→ Eingabe zur Aufgabe:
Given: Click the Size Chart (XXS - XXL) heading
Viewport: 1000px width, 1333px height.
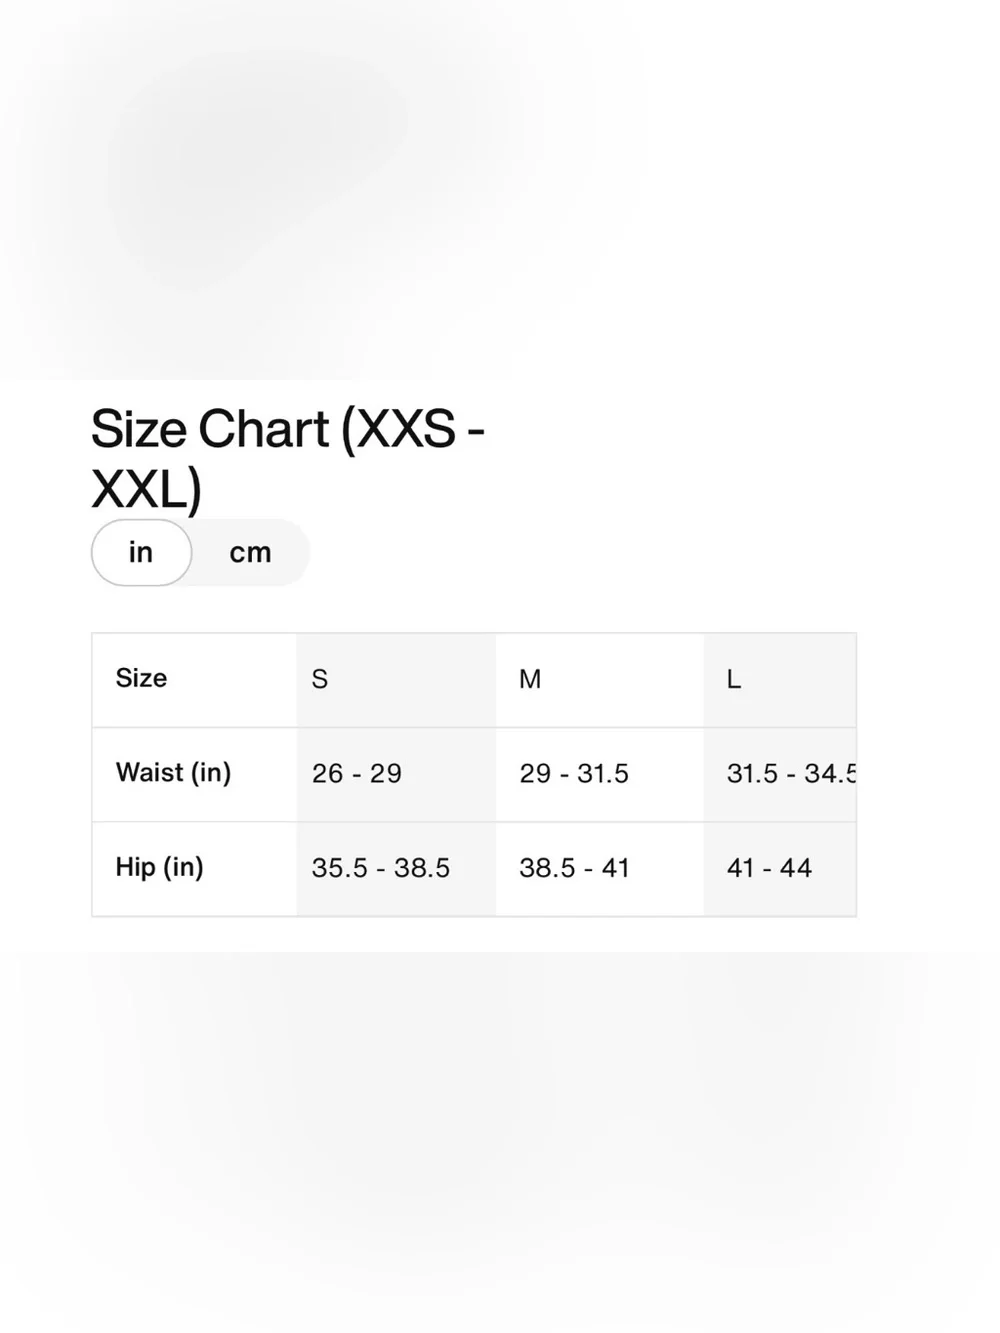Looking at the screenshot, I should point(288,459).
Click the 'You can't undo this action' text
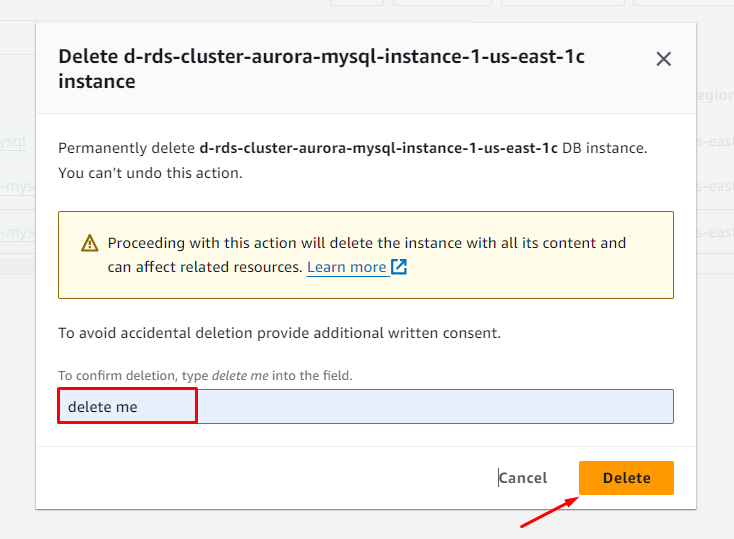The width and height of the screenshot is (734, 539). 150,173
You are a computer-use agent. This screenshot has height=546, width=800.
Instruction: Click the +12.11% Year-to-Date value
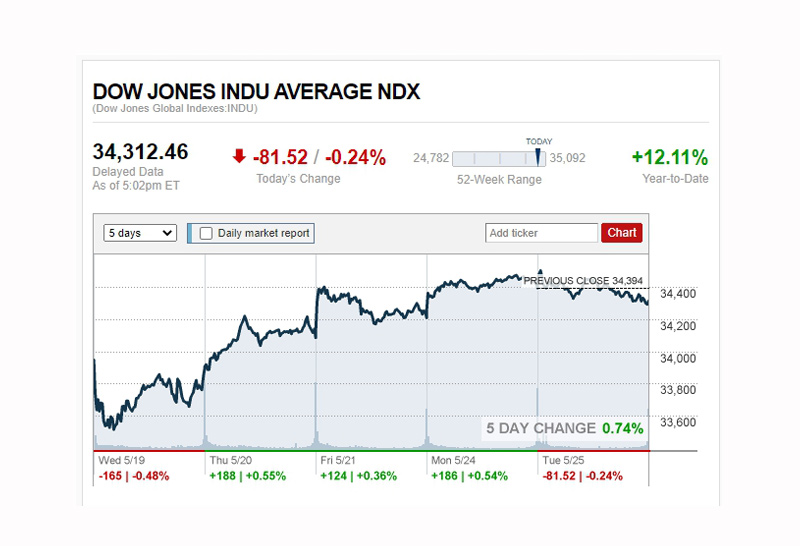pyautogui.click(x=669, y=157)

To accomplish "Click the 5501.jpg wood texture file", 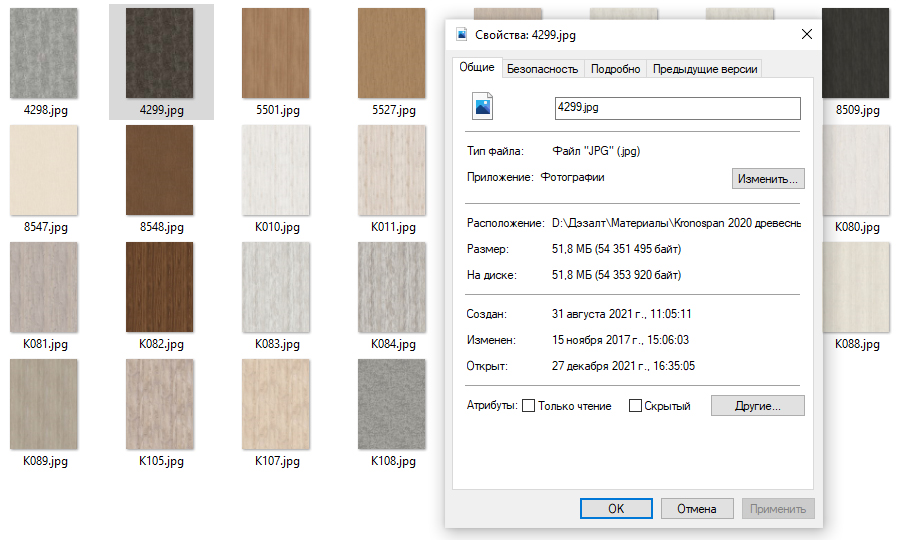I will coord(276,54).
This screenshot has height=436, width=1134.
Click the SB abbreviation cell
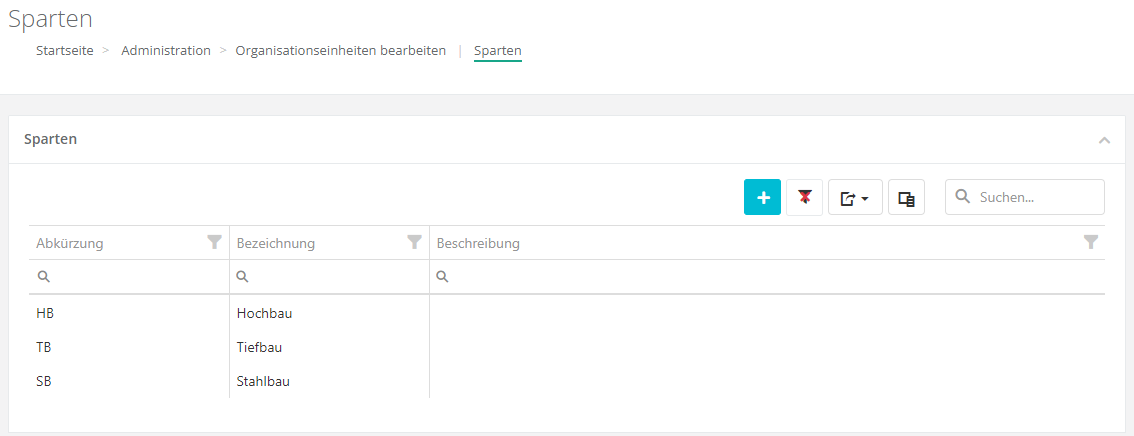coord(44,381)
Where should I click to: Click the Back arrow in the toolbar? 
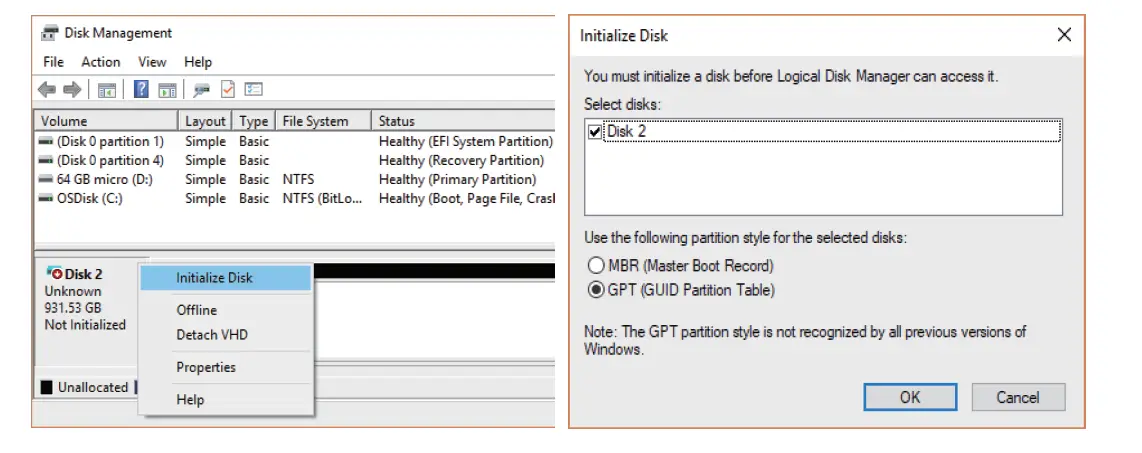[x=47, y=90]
==
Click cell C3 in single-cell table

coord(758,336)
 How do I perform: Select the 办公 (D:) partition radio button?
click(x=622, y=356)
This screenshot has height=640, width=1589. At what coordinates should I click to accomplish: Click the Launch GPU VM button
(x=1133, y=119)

→ Aufgabenstellung: Übertrage den Abschnitt der Auflistung, der mit der Zeile beginnt, die „This screenshot has height=640, width=1589.“ enthält, und mit der Zeile endet, die „(x=1133, y=119)“ enthält, in eine Markdown-Tabelle mit den Spalten „Nr.“ und „Zeile“. Beide Grenzzeilen gehören dazu, Leerzeilen werden ausgelassen.

→ Erwartete Antwort:
| Nr. | Zeile |
|---|---|
| 1 | This screenshot has height=640, width=1589. At what coordinates should I click to accomplish: Click the Launch GPU VM button |
| 2 | (x=1133, y=119) |